» **Work item**
Locate "The width and height of the screenshot is (730, 860)." in the data below, then output the line it is on and all following lines through the last, word for word. Skip any pictures.

» **Records to process**
--*--

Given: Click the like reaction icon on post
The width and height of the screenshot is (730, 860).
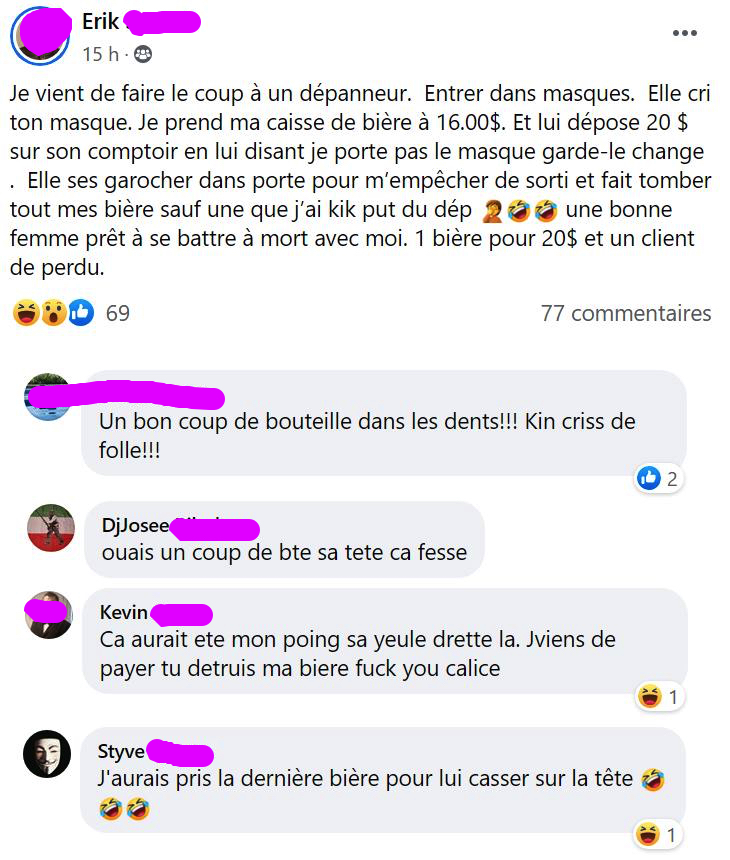Looking at the screenshot, I should coord(81,313).
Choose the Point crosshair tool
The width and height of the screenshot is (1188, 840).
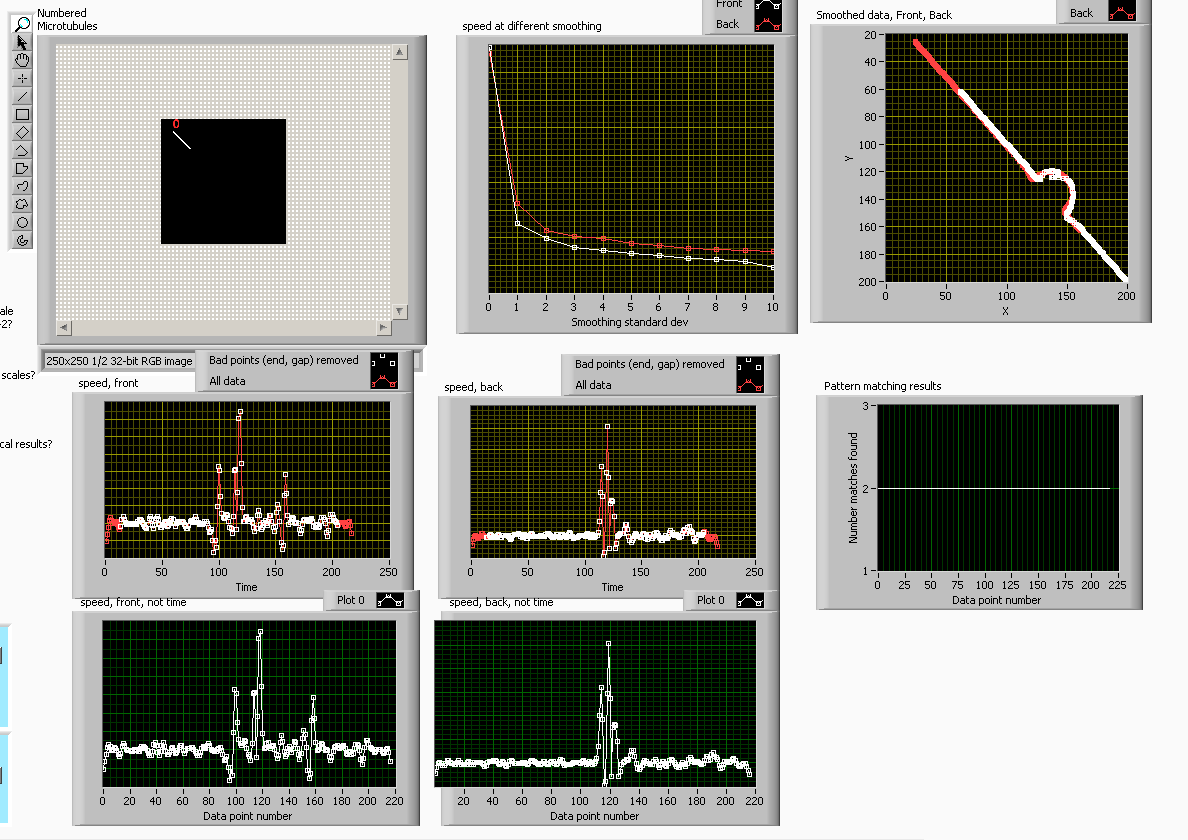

--*--

» **Your solution**
The width and height of the screenshot is (730, 860).
Looking at the screenshot, I should coord(81,313).
Choose the Point crosshair tool
The width and height of the screenshot is (1188, 840).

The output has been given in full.